• Instruções e requisitos: Indique se cada afirmação concorda com o texto sobre as baleias encalhadas na Nova Zelândia, respondendo sim ou não e citando literalmente as palavras do texto que decidem a resposta: (a) Hori Parata tem 75 anos. (b) Tane era o deus do oceano. (c) Segundo os biólogos evolucionistas, a passagem de animal terrestre a mamífero marinho ocorreu há cerca de 50 milhões de anos.

Na Nova Zelândia, tradição maori dá às baleias encalhadas uma segunda vida em forma de arte
Após morrerem na praia, os mamíferos são recolhidos e esquartejados por grupos preparados para transformar seus ossos em belos utensílios para a população.
Hori Parata conversa com uma baleia morta nas areias de uma praia na Nova Zelândia, como se a recebesse de volta ao lar. “Ela está retornando ao local onde nasceu”, diz ele.
É que as primeiras baleias caminhavam em terra: os biólogos evolucionistas aprenderam isso com os fósseis que mostram um animal terrestre de quatro patas evoluindo gradualmente para um mamífero marinho há cerca de 50 milhões de anos. Parata, de 75 anos, aprendeu com os mais velhos entre os Ngātiwai, tribo maori do norte da Nova Zelândia. O deus da floresta Tane, eles disseram, notou que a baleia, então um animal terrestre, gostava de rios e pântanos - lugares úmidos. Então, Tane deu as baleias como presente para Tangaroa, o deus do oceano.

• Dados fornecidos:
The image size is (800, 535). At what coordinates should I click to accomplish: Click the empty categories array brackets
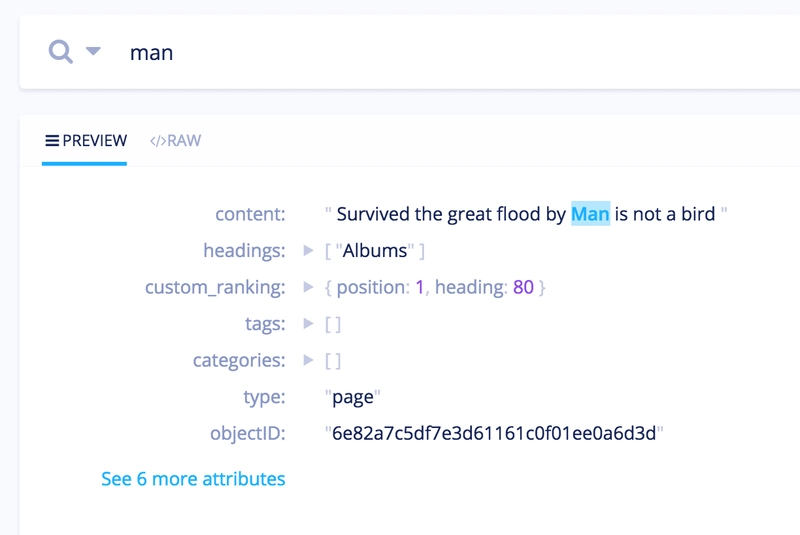coord(333,361)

• Resultado do exercício:
(a) Sim: "Parata, de 75 anos"
(b) Não: "O deus da floresta Tane" e "Tangaroa, o deus do oceano"
(c) Sim: "evoluindo gradualmente para um mamífero marinho há cerca de 50 milhões de anos"